Inland police forces gain officers who flee vaccine mandates – Press-Enterprise

What some police officers consider bad news — a requirement by their city or county that they roll up their sleeves and receive the COVID-19 vaccine — is seen as good news for Inland Empire law enforcement agencies.

Inland officials say applicants for transfers have cited the vaccine mandate in their current jobs as a reason for wanting to depart for positions in Riverside and San Bernardino counties, where there are no requirements that law enforcement officers get the shots.

Officers with the Los Angeles County Sheriff’s Department, Los Angeles Police Department, Pasadena Police Department and San Diego Police Department, among others, must be fully vaccinated. The city of El Cajon recently budgeted for 10 additional officers to take advantage of defections from nearby San Diego.

Police departments like hiring what are called laterals because they provide instant experience and can be trained for patrol faster than raw recruits. In Riverside, Police Chief Larry Gonzalez said, that takes about two months off the normal six months of field training.

There are perhaps five potential transfers going through background checks with his department whose current agencies require vaccines, Gonzalez said.

His department is guided by city policy that does not require vaccines for employees.

“I can’t say that as the chief of police you have to vaccinate, because they would take that as an order,” Gonzalez said. “There are people at work who are anti-vax, and I respect that.”

The San Bernardino Police Department has received an unspecified number of applications from officers who work in LA County who said they were leaving because of the mandate, said Sgt. Equino Thomas, a department spokesman. The additions would be a boon to a department that is still beefing up its force after losing officers as it struggled with finances.

The Riverside County Sheriff’s Department also appears to be a popular potential destination for laterals.

__DATA PROVIDED__.
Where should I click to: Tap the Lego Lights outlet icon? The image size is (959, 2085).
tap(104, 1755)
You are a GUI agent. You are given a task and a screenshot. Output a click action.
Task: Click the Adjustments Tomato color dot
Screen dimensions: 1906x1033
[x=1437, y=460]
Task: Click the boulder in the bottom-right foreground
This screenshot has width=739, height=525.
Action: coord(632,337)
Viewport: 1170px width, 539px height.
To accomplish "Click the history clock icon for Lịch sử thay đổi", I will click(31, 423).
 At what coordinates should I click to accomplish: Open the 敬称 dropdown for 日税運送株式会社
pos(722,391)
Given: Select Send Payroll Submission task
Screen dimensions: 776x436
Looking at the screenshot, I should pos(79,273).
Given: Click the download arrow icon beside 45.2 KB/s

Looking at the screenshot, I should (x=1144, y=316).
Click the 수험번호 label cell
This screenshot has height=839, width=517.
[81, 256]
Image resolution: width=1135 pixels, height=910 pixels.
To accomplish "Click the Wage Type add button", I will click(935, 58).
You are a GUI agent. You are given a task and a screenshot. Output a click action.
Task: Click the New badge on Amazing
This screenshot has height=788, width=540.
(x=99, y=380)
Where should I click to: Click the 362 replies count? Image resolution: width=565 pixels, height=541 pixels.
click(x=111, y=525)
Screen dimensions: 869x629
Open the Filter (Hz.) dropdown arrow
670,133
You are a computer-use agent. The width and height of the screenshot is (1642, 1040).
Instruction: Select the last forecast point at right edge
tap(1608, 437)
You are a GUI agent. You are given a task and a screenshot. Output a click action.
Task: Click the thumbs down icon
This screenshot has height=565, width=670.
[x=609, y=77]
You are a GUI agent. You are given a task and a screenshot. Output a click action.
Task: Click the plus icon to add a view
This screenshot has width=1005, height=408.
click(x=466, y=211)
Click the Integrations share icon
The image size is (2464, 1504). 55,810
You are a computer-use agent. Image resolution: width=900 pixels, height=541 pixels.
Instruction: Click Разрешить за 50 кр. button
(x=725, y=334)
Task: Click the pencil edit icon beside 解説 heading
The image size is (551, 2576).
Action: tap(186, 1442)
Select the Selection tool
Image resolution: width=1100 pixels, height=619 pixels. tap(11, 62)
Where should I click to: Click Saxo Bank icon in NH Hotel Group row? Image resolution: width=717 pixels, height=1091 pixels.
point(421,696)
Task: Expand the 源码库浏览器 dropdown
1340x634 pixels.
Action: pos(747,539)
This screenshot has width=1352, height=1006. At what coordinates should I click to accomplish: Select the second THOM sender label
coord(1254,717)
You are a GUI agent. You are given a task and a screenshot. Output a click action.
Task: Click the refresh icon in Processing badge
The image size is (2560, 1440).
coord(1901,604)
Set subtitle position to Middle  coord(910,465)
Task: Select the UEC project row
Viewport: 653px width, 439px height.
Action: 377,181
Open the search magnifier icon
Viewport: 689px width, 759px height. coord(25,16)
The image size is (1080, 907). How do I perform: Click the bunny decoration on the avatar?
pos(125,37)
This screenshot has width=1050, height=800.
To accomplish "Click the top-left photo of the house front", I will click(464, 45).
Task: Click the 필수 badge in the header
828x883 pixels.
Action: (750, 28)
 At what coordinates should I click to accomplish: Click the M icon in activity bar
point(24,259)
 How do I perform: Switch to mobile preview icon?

__ACTIONS TO TAKE__.
**1.** In the article on Inland police hiring, how much time does Riverside Police Chief Larry Gonzalez say hiring laterals takes off field training?
**2.** From the article on Inland police hiring, return everything from "Inland officials say" down to "get the shots.", copied exactly.

__SOLUTIONS FOR EACH TASK__.
**1.** About two months off the normal six months of field training.

**2.**
Inland officials say applicants for transfers have cited the vaccine mandate in their current jobs as a reason for wanting to depart for positions in Riverside and San Bernardino counties, where there are no requirements that law enforcement officers get the shots.